Activity. Take the lines below from the first through the one that contains "コレクションを代表するモデルが、アップグレードして登場 (350, 580)" and copy them exactly.

(Data records)
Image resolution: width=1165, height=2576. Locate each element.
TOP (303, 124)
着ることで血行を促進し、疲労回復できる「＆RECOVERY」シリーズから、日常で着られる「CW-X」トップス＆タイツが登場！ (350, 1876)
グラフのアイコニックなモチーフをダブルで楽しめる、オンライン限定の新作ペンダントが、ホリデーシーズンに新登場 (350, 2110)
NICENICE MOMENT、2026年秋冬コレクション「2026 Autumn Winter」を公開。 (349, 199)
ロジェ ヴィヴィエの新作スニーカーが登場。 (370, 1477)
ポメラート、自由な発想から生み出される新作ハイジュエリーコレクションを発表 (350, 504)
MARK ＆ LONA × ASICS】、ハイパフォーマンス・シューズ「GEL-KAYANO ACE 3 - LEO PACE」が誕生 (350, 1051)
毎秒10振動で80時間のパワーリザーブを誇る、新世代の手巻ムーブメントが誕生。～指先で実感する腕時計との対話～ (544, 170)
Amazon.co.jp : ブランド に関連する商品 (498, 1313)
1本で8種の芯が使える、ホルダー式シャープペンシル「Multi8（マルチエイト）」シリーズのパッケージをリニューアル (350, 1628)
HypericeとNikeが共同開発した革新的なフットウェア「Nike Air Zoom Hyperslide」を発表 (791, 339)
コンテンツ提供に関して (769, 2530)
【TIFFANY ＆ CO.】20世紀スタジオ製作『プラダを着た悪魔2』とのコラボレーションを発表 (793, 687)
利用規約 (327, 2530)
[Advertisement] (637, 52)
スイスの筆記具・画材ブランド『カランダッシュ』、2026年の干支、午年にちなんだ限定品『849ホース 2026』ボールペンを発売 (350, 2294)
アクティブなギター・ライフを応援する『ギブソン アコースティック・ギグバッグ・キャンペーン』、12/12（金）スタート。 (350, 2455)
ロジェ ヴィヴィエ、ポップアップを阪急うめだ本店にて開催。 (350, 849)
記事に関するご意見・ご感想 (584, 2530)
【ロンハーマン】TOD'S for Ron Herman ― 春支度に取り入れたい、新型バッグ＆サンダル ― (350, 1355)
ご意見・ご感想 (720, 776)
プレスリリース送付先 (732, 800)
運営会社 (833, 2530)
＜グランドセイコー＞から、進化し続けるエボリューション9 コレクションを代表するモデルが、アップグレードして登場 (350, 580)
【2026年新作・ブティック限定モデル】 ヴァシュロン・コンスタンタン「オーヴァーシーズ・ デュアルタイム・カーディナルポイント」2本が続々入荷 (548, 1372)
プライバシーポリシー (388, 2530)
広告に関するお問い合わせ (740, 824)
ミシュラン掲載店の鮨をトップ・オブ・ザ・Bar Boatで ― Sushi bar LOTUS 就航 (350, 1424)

Exercise solution.
Image resolution: width=1165, height=2576. Locate each element.
TOP (303, 124)
着ることで血行を促進し、疲労回復できる「＆RECOVERY」シリーズから、日常で着られる「CW-X」トップス＆タイツが登場！ (350, 1876)
グラフのアイコニックなモチーフをダブルで楽しめる、オンライン限定の新作ペンダントが、ホリデーシーズンに新登場 (350, 2110)
NICENICE MOMENT、2026年秋冬コレクション「2026 Autumn Winter」を公開。 (349, 199)
ロジェ ヴィヴィエの新作スニーカーが登場。 (370, 1477)
ポメラート、自由な発想から生み出される新作ハイジュエリーコレクションを発表 (350, 504)
MARK ＆ LONA × ASICS】、ハイパフォーマンス・シューズ「GEL-KAYANO ACE 3 - LEO PACE」が誕生 (350, 1051)
毎秒10振動で80時間のパワーリザーブを誇る、新世代の手巻ムーブメントが誕生。～指先で実感する腕時計との対話～ (544, 170)
Amazon.co.jp : ブランド に関連する商品 (498, 1313)
1本で8種の芯が使える、ホルダー式シャープペンシル「Multi8（マルチエイト）」シリーズのパッケージをリニューアル (350, 1628)
HypericeとNikeが共同開発した革新的なフットウェア「Nike Air Zoom Hyperslide」を発表 (791, 339)
コンテンツ提供に関して (769, 2530)
【TIFFANY ＆ CO.】20世紀スタジオ製作『プラダを着た悪魔2』とのコラボレーションを発表 (793, 687)
利用規約 (327, 2530)
[Advertisement] (637, 52)
スイスの筆記具・画材ブランド『カランダッシュ』、2026年の干支、午年にちなんだ限定品『849ホース 2026』ボールペンを発売 (350, 2294)
アクティブなギター・ライフを応援する『ギブソン アコースティック・ギグバッグ・キャンペーン』、12/12（金）スタート。 (350, 2455)
ロジェ ヴィヴィエ、ポップアップを阪急うめだ本店にて開催。 (350, 849)
記事に関するご意見・ご感想 (584, 2530)
【ロンハーマン】TOD'S for Ron Herman ― 春支度に取り入れたい、新型バッグ＆サンダル ― (350, 1355)
ご意見・ご感想 (720, 776)
プレスリリース送付先 (732, 800)
運営会社 (833, 2530)
＜グランドセイコー＞から、進化し続けるエボリューション9 コレクションを代表するモデルが、アップグレードして登場 (350, 580)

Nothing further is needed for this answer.